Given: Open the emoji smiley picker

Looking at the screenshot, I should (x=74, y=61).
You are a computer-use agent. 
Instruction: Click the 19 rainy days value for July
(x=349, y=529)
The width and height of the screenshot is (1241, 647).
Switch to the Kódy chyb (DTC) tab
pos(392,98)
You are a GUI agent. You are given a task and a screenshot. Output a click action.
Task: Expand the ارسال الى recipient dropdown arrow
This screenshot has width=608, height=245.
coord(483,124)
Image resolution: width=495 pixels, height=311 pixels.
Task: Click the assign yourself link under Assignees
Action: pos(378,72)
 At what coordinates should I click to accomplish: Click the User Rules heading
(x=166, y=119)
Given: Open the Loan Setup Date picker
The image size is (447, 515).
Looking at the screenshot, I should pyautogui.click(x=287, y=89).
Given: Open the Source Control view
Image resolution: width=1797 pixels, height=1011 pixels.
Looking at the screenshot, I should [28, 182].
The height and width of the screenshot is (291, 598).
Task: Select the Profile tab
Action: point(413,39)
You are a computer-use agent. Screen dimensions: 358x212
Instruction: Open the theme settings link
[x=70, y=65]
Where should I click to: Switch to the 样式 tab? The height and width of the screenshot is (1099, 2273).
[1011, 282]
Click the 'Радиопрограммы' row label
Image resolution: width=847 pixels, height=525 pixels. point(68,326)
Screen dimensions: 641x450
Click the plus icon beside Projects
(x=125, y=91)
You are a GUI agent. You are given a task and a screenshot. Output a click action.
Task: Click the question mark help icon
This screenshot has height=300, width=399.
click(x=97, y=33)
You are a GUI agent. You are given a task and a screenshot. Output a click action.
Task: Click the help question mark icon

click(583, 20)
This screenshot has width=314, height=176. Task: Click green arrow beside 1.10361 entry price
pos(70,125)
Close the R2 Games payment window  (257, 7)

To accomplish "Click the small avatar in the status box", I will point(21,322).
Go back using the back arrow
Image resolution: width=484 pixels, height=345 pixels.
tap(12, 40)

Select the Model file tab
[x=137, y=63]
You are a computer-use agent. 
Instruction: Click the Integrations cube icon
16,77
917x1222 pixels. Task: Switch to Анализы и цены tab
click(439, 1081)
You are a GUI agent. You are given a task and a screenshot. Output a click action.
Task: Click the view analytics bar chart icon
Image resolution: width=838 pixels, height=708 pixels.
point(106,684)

########

=== EXERCISE ===
Please lay out the records from the start through the line containing "(x=349, y=529)", inclusive, as a two-column CSV with the columns input and output, one row per record, where input holds the record's text and output its answer. Quote every field and turn line breaks into spaces.

=== WRITTEN REPLY ===
input,output
"Given: Open the emoji smiley picker","Looking at the screenshot, I should (x=74, y=61)."
"You are a computer-use agent. Instruction: Click the 19 rainy days value for July","(x=349, y=529)"